The New York-listed bank, which provides services including wealth and investment management, has announced a change at the top.
John Stumpf has stepped down from his position as chairman and chief executive of Wells Fargo & Co as the bank tries to rebuild its reputation in the wake of a scandal surrounding its sales practices.
The bank has appointed Tim Sloan, president and chief operating officer, to succeed him as CEO, and Stephen Sanger, lead director, as non-executive chairman of the board, while independent director Elizabeth Duke will serve as vice chair.
Last month, US Consumer Financial Protection Bureau fined Wells Fargo a record $185 million over the opening of two million accounts without customers' permission. The lender then announced that Stumpf, who was paid $19.3 million last year, would forfeit his salary during investigations of the misconduct, which was carried out by low-level staff to meet internal sales targets.
“While I have been deeply committed and focused on managing the Company through this period, I have decided it is best for the Company that I step aside.

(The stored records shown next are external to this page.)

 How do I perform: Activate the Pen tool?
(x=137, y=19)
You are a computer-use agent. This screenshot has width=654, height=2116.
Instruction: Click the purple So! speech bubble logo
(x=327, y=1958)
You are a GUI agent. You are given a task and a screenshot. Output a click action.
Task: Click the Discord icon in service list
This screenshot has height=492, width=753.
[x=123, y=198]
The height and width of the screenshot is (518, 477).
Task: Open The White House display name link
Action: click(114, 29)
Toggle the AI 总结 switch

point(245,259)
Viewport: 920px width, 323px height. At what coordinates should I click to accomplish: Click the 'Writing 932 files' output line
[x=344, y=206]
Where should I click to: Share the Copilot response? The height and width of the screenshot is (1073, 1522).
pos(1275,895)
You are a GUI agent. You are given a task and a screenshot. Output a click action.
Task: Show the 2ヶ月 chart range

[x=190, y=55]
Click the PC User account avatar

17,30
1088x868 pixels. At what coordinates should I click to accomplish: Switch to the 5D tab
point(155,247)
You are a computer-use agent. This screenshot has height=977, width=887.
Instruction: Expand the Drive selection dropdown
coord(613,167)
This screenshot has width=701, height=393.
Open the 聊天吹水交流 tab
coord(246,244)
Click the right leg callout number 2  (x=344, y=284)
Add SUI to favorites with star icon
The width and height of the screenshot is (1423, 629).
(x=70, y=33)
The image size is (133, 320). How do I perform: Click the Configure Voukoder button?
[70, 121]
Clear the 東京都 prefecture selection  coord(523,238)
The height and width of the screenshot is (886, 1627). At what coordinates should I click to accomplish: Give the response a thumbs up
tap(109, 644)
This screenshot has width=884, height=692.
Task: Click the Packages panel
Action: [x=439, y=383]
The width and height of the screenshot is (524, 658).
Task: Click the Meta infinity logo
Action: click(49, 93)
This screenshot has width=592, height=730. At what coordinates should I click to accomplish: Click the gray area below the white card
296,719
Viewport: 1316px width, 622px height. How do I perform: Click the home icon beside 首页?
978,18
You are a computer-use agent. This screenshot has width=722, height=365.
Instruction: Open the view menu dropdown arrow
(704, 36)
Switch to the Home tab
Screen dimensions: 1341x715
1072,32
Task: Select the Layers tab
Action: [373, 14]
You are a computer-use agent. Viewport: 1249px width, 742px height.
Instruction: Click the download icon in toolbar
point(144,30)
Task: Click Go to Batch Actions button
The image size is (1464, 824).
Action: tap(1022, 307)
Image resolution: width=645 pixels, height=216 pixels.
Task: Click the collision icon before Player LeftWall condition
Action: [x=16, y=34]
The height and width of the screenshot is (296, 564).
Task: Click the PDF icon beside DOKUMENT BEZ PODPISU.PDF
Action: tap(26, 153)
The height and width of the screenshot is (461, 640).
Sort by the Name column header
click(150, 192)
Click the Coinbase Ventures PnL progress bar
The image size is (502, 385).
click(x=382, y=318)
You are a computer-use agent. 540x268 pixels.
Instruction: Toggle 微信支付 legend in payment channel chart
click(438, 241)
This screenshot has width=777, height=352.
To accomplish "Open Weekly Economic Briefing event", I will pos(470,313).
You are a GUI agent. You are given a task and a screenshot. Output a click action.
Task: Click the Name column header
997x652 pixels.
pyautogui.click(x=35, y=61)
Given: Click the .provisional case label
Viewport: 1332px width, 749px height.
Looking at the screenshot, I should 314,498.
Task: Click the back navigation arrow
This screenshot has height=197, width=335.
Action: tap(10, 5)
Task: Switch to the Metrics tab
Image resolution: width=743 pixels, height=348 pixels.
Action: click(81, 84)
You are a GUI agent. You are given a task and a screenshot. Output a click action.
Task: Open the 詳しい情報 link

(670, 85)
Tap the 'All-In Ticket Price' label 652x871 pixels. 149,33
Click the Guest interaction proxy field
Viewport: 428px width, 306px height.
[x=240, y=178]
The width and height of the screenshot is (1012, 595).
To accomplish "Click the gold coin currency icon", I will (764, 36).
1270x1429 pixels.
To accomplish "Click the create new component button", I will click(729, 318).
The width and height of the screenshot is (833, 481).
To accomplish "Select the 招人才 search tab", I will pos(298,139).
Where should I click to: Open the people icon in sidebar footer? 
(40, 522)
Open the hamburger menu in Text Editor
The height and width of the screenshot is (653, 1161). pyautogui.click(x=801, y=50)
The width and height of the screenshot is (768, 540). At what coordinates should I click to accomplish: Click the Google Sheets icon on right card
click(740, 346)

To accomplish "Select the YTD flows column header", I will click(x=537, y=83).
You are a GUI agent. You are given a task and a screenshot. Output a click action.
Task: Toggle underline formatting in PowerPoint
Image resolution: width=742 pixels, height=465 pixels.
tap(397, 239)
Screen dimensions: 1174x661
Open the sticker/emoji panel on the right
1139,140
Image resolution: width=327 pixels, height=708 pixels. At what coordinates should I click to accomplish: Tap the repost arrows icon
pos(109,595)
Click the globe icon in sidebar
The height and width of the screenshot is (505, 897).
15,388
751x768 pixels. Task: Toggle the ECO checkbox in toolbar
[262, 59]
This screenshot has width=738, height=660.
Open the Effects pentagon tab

I know no better individual to lead this company forward than Tim Sloan,” said Stumpf in a statement on Wednesday.
Stumpf, a 34-year veteran of the bank, became Wells Fargo’s CEO in 2007. Sloan, who joined Wells Fargo 29 years ago, became president and COO in November last year, when he assumed leadership over the bank’s four main business groups: community banking, consumer lending, wealth and investment management, and wholesale banking.